- Cullen Bloodstone as depicted in Avengers Arena #6 (May 2013). Art by Kev Walker.

Publication information
- Publisher: Marvel Comics
- First appearance: Avengers Arena #1 (December 2012)
- Created by: Dennis Hopeless Kev Walker

In-story information
- Full name: Cullen Bloodstone
- Species: Human (empowered)
- Team affiliations: Braddock Academy
- Abilities: Superhuman strength Healing factor Glartrox transformation

= Cullen Bloodstone =

Cullen Bloodstone is a character appearing in American comic books published by Marvel Comics. The character was created by Dennis Hopeless and Kev Walker, and first appeared in Avengers Arena #1 (December 2012). Cullen is the son of Ulysses Bloodstone and brother of Elsa Bloodstone, both monster hunters.

==Publication history==
Bloodstone first appeared in issue #1 of the Avengers Arena series as part of the Marvel NOW! event, and was created by Dennis Hopeless and Kev Walker.

Cullen Bloodstone appears as one of the main characters in Avengers Undercover beginning in 2014.

==Fictional character biography==
Cullen Bloodstone is the son of Ulysses Bloodstone and the younger brother of Elsa Bloodstone. When Cullen is 10, Ulysses takes him to the dimension Klimtor and leaves him there to prove his worth as a Bloodstone. Ulysses plans to retrieve Cullen the next day, but is killed by the Conspirators, resulting in Cullen being trapped in the dimension for over two years. While in Klimtor, Cullen is possessed by the Glartrox, a parasitic monster. After being rescued by Elsa, Cullen is given a Bloodstone ring to suppress the Glartrox and begins attending Braddock Academy.

In Avengers Arena, Cullen is one of sixteen teenagers kidnapped by Arcade, who forces them to fight to the death in Murderworld. After being separated from the others by an earthquake, Cullen, Nara, and Anachronism conclude that Apex is manipulating Death Locket and Kid Briton. Arcade teleports the three to a supply cache as Apex, Death Locket, and Kid Briton arrive. Nara and Apex start arguing and Apex confirms that she ordered Death Locket to attack Nara. Kid Briton tries to intervene as Nara calls him a "weak puppet". Kid Briton attempts to kill Nara for insulting him, but is killed by Anachronism.

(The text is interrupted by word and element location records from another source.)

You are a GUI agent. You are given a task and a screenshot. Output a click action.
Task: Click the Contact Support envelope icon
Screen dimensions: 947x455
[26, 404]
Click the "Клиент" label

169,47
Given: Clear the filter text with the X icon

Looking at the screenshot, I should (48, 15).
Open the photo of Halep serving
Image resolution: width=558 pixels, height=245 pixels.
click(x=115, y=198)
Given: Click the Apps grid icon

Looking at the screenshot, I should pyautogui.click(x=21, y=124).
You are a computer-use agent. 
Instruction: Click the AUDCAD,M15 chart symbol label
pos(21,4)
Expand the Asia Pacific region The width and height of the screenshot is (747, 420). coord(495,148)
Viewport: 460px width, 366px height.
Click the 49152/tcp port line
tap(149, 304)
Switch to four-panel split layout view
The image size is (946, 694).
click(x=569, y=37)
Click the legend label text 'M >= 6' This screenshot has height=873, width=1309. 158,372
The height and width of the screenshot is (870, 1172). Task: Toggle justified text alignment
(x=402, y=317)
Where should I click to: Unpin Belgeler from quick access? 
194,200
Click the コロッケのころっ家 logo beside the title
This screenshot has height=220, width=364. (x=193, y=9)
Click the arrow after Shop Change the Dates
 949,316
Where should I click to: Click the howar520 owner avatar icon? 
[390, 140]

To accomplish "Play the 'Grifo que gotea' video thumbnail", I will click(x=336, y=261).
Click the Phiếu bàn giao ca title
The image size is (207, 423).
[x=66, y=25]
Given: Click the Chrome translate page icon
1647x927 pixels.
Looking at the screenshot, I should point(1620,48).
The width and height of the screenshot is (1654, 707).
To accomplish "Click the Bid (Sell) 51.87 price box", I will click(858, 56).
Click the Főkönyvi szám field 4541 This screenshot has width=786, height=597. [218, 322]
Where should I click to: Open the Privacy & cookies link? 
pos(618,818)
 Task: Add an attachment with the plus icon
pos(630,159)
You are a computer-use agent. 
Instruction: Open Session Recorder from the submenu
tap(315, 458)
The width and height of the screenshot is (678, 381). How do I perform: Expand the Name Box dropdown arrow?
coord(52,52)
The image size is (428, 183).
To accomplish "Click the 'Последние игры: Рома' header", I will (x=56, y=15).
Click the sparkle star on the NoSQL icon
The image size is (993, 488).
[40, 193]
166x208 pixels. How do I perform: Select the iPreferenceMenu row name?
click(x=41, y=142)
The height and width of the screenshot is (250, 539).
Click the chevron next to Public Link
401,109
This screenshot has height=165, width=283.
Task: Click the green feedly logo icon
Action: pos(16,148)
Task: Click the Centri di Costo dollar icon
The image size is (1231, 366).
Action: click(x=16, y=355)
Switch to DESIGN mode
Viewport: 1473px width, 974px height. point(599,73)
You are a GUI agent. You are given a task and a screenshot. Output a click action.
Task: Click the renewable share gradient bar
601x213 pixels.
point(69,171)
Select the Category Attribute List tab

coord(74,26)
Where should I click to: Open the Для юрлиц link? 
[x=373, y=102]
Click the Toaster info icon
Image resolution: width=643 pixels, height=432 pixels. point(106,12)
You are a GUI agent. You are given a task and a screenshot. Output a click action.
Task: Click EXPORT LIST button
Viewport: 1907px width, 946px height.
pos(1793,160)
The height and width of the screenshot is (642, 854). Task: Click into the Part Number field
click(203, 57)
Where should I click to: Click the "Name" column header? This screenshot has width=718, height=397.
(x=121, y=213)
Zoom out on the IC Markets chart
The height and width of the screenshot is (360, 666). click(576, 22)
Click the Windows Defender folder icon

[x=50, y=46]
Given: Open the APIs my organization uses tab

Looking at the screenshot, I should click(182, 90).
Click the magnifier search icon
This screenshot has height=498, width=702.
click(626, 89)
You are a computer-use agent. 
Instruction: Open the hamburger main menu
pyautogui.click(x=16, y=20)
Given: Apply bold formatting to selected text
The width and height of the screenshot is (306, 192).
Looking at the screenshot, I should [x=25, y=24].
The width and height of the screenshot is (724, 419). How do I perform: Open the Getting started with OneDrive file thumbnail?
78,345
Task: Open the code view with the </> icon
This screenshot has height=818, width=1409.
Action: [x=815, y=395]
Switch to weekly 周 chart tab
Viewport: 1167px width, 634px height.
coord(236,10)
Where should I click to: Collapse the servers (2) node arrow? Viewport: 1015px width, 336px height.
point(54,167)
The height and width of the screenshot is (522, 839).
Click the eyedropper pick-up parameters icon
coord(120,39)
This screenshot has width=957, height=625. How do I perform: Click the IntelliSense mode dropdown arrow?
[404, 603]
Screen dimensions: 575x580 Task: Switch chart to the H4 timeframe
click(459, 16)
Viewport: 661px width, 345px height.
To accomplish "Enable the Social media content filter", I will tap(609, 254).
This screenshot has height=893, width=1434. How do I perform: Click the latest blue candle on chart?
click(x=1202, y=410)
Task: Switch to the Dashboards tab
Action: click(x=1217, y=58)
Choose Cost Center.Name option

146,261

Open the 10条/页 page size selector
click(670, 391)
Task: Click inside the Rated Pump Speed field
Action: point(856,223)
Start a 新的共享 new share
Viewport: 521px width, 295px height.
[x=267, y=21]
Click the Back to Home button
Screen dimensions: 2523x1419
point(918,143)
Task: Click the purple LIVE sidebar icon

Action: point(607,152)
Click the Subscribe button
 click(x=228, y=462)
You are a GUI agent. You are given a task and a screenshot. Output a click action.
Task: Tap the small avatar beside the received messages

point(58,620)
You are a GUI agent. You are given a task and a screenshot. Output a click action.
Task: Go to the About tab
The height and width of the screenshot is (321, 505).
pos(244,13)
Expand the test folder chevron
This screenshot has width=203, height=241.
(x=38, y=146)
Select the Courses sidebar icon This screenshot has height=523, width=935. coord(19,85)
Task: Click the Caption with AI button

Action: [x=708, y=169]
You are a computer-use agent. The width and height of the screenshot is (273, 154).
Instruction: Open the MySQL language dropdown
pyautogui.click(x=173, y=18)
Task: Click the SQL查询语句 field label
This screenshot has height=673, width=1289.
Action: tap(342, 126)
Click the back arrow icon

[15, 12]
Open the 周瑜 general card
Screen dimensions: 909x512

Cullen, Cammi, Anachronism, and Nara are separated from Reptil, Hazmat, and X-23. Anachronism and Nara are attacked by a feral X-23 as Nara reveals to Anachronism that she believes Cullen is gay and in love with him. Cullen decides to take off his ring and fight X-23 in his unstable Glartrox form. Cullen successfully defeats X-23, but is now wild and out of control. Nara retrieves the ring and returns Cullen to normal, but dies from her wounds.

In Avengers Undercover, Cullen heads to Bagalia to infiltrate the Masters of Evil and find Arcade. Death Locket, Chase Stein, Hazmat, Cammi, and Anachronism follow him there. While escaping Arcade's mansion, the team is captured by S.H.I.E.L.D., but are "rescued" by Daimon Hellstrom and returned to Bagalia. Helmut Zemo invites the teens to join the Masters of Evil, with Cullen accepting. Hellstrom uses a Hellfire Halo to control Cullen's Glartrox form into fighting Anachronism. However, Cullen resists Hellstrom's control and kisses Anachronism, to the latter's surprise.

In the series Excalibur, Cullen Bloodstone buys the Warwolves from the zoo where they were imprisoned and enlists the members of Excalibur to kill them. The group successfully kills the Warwolves, but Betsy Braddock discovers that one of the Warwolves had a young pup, which she gives to Rachel Summers as a pet.

In the 2021 storyline The Death of Doctor Strange, Elsa Bloodstone reunites with her sister Lyra Bloodstone, who helps Cullen gain control of his Glartrox transformation. Cullen, no longer wanting the Glartrox bonded to him, has Elsa and Lyra exorcise the Glartrox from his body and return it to its home dimension.

==Powers and abilities==
Cullen Bloodstone's abilities are derived from the Bloodstone ring, which gives him a healing factor and superhuman strength, durability, and agility. The ring also prevents Cullen from transforming into a Glartrox, an otherdimensional creature that feeds on its host's soul and emotions. With help from Daimon Hellstrom and Anachronism, Cullen gains the ability to suppress the Glartrox with his willpower and partially transform at will.